She winced and swallowed hard. “I’m sorry.”
I shrugged. “I don’t know any other way of life.”
A bell chimed off in the distance and she groaned. “I’m late for work! Don’t cause trouble or the guards will skin my hide!” She turned away from me.
“I won’t!” I called back. “And thank you.”
She waved as she burst into a run, and I wondered where she worked. I’d have to ask tomorrow at school.
Now it was my turn to run. I had a pretty good sense of direction and based on the large black brick building in the center of the city denoting The Academy, I knew how to find Avis Apothecary. I just hoped I could convince the woman I’d stolen from to lend me more tinctures.
SIX
It was about a five-minute jog to the front of the apothecary shop. The window I’d broken was fixed with a new pane, the glass swept up. Guilt wormed into my gut as I reached for the door handle and turned the knob. Stepping inside, I saw the shop owner right away. She was talking to a customer, so I waited in the back of the shop. When the customer paid for her items and left, she looked up at me.
“I was expecting you a day ago,” she said nonchalantly, as she put some coin in the register.
I stepped closer, wringing my gloved hands together. “I’m so sorry. I—I lied, okay. I wasn’t from the West Side. I came that night from Isariah and my father was dying. The healer from The Academy saved him, but I wasn’t able to make it back in time because—”
“You got arrested,” she said.
My mouth popped open. “How did you know?”

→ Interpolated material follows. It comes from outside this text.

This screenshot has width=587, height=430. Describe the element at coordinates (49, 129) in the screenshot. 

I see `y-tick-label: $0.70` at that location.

She reached under the counter and pulled up a newspaper. It was open to a section titledSecurity.
There was an article about a village girl from Isariah who had attacked a royal guard when questioned about breaking into The Gilded City, and that her friend had cut off his arm. She was currently being held for questioning at the castle.
I was relieved it didn’t say anything about my curse, or my lineage, or my name.

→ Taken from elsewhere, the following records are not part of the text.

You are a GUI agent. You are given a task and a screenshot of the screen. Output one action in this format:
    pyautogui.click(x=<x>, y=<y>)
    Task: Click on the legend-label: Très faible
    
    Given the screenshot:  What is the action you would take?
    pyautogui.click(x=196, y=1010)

“You knew this was about me?”
She nodded. “Put two and two together. Did you come back to work off the debt? You can start by dusting those shelves.” She handed me a duster and pointed to a large case of glass tincture bottles.
I winced. “I will. Itotallywill, but…you told me to ask you if I needed help, and, well. I’ll be going to The Academy here now and my father is getting a job, so he’ll have coin soon and—”
“What do you need?” she asked, and there was a kindness in her voice—one I imagined mothers used on their children, if I’d ever had a mother to compare it to.
“So, the woman in the article who cut off the guard’s arm was protecting me. She is a sweet old lady, and in return the queen took her hand. She’s in a lot of pain.”
The woman winced. “Where is she now, your friend?”
“West Side. At my…new house.” I didn’t want to lie to this woman ever again. I felt so guilty, and she’d been so kind before. She could have killed me on sight or had me arrested.
“Your father can take care of her?” she asked as she turned to rummage through the tinctures behind the counter.
“Yes, she’s been permitted to stay at our house for three days before she has to return to Isa.”
When the woman spun back around, she was holding three tinctures. “One for pain. One for infection. One for sleep.” My heart pinched in my chest as I took them. She held up a hand and grabbed one more. “This is for trauma. Having your hand taken is…well, give that to her if her mind seems to be out of sorts.”
“I don’t even know your name,” I muttered, overcome with gratitude. Were people like this real?
She smiled then, radiantly. “I’m Avis.”
Ahh. Hence the shop name.
“I’m Fallon. How much is all this? I’d like to keep a tab and work it off or pay from my father’s coin when he gets his first payment.”
She nodded and grabbed a receipt and began to scrawl the contents on it. The four tinctures cost forty coppers. I had no idea how long that would take to work off. “Add the window repair and the infection tincture I took before,” I told her.